サッカーは知っている
ボールを取り返すと、相手ゴールに向かって一人で一目散にドリブルを始める。どんな状況でも、何の躊躇いも無く。
こんな状況が続くのをスペイン人のコーチは、暫くの間観察していた。
そして、日陰に小学生たちを集めて、「サッカーを知ってる?」って話を始めたんだっけ。
小学生たちを日陰で休ませている間、コーチは難しい顔をして考え込んだり、今回の中学生のクラスを担当していて育成責任者でもある、もう一人のスペイン人コーチに相談したりして、どうやら次のメニューを思案している様子だった。
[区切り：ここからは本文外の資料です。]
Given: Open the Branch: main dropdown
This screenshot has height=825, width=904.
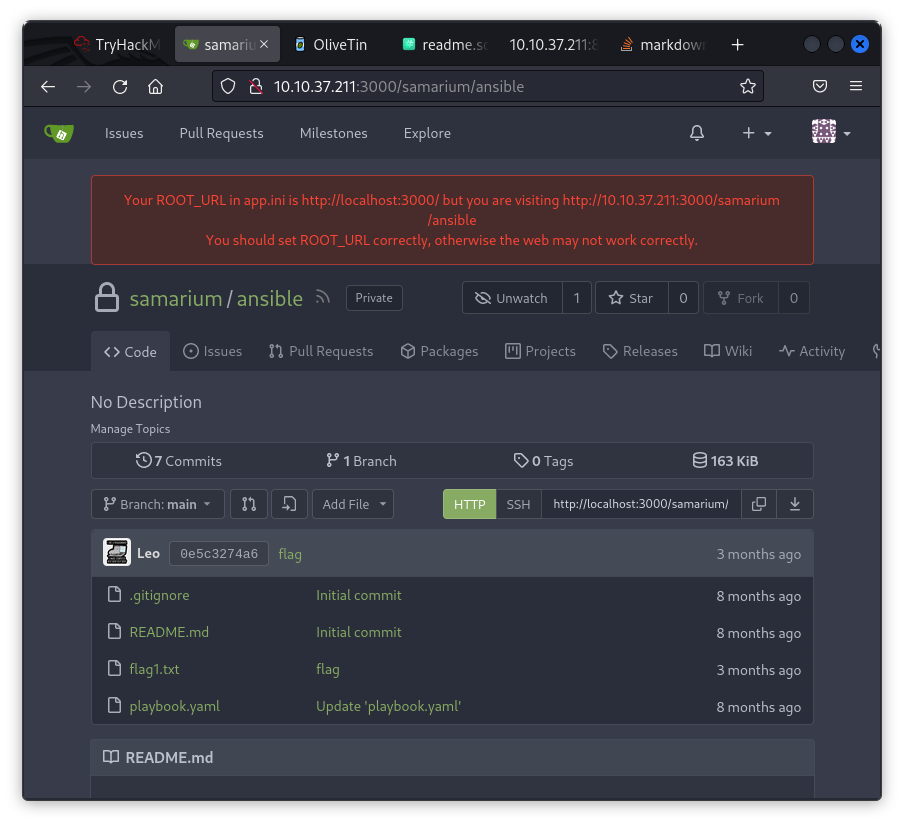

想定外の事が起こっているんだろうなって、僕は思ってた。
そして、この後に行われたのは、パスの練習だった。
四角形の辺上を動きながら、コントロールとパスを繰り返す、基本的なもの。
その後は、パスをしなければいけないって縛りのあるゲーム。
「パスをしなければいけない」ってルールで縛っても、ドリブルを始めてしまう小学生たちに向かって、「パス」と声をかけるコーチ。
スペイン人コーチが選択したこの対応は、僕にはとても意外だった。
だけど、次の日からの練習は違ってた。
昨日は初日だったこともあり、なんの予備知識も無く日本の小学生のサッカーを観て、スペイン人のコーチたちは面を食らったんだろうな。
昨日の練習が終わった後で、「明日からは大丈夫」ってコーチが言っていた通りだった。
昨日パス主体の練習をしてみたのは、小学生たちのスキルを確認したかったからなのかな。
サッカーを知らない訳じゃない。
「サッカーは知っている」って、確認できたんだろうと思う。
だったら、何を知らないのだろう。
何を知れば、サッカーになるのだろうか?
こんな風に考えてくれていたんだなって僕は思った。